The Philosophy of Democracy

Democracy, like litigation, is an ill-disposed idea: “Majority rule belongs to a combat theory of politics. It is a contest between opposing forces, and the outcome is victory for one side and defeat for the other" said James Fitzjames Stephen (lawyer, judge & writer). Indeed, as Georg Simmel saw, majority rule is really what might as well be called power. "We agree to try strength by counting heads instead of breaking heads. The minority gives way not because it is convinced that it is wrong, but because it is convinced that it is a minority." Literally facing a rival publicly may incite animosity, outrage, and competitive emotions

Independence Day—Killing Humanity through Democracy!In a winner-take-all system there is no motivating force to repay or pacify crushed minorities, who have been told, that not only they’ll not get their way, they are additionally trashed as wrong. The unaccountable majority is pompous; the crushed minority is angry. Coercive voting advances polarization and solidifies positions. Thoughts can convey contrasts to the surface, augmenting instead of narrowing them. These outcomes, quieted in systems of huge scale, secret voting in not very successive elections, are highlighted in the envisioned shared blend of small electorates, to a great degree continuous election, and public voting. Citizens will take their hostilities and ulcers home with them and act them out in regular life. Elections are undesirable all around, but nowhere would they be more disparaging of community than in face-to-face assemblies and environs.

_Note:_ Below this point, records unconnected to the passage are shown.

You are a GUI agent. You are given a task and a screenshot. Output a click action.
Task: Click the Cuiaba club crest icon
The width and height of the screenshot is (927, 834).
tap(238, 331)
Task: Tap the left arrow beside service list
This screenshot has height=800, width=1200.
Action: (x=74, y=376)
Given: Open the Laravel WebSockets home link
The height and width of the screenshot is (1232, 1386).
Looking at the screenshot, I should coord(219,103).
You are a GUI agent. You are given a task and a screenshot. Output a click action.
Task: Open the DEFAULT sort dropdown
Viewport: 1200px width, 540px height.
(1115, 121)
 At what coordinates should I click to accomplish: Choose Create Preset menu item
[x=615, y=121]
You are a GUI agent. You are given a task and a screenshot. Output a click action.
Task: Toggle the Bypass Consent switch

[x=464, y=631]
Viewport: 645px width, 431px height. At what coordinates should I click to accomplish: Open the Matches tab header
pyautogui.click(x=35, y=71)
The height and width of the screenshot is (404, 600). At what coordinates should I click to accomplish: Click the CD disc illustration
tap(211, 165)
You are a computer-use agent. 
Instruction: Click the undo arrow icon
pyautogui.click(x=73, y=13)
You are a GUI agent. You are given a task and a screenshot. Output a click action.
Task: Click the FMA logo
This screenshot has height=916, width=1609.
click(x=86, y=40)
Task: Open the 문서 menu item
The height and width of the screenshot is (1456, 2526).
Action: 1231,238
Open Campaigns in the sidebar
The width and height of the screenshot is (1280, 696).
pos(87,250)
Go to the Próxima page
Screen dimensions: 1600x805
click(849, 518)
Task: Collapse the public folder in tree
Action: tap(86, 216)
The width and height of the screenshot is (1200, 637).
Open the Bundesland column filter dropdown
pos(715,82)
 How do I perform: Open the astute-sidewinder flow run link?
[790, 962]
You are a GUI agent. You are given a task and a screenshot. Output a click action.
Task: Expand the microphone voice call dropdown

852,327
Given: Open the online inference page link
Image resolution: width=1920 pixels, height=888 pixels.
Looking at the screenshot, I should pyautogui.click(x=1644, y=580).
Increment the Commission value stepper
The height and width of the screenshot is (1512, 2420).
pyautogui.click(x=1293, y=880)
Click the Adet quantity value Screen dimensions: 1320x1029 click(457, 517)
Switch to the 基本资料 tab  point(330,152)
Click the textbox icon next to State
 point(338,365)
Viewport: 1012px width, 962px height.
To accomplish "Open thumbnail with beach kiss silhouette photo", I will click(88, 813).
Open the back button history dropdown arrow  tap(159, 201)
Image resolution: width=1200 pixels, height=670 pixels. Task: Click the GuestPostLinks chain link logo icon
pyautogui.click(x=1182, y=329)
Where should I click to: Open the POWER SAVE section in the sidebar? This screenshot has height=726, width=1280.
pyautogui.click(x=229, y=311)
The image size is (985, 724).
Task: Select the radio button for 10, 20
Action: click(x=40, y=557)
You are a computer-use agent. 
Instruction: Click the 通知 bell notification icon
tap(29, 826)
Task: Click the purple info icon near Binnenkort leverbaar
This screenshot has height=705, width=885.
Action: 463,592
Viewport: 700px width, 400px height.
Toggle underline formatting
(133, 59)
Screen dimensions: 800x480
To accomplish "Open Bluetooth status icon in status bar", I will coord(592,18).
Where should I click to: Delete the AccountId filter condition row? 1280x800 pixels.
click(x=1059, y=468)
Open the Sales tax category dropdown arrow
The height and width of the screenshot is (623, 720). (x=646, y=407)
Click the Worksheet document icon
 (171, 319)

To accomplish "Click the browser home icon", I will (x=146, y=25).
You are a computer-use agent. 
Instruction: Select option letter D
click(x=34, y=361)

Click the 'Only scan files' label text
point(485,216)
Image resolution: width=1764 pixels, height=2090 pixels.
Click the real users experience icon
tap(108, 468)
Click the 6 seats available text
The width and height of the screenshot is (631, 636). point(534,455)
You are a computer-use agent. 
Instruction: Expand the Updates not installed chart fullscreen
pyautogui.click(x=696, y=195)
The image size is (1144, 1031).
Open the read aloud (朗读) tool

Is democracy regardless the best form of government? Its hypothesis is reducible to ruins in a couple pages. Believers assert that democracy promotes dialogue, but where is the dialogue about democracy itself? Democrats disregard their commentators; as though democracy is such a done deal, why try to defend it? They simply underestimate it -- that some people (Locke? Rousseau? Lincoln? Churchill?) gave extraordinary reasons for its existence, but no one ever did. That is the reason you didn't learn it in school. You were just made to accept. The contentions for democracy—which isn't regularly explained—is so imperfect and unstable, some of them even so senseless, that devout democrats may be startled.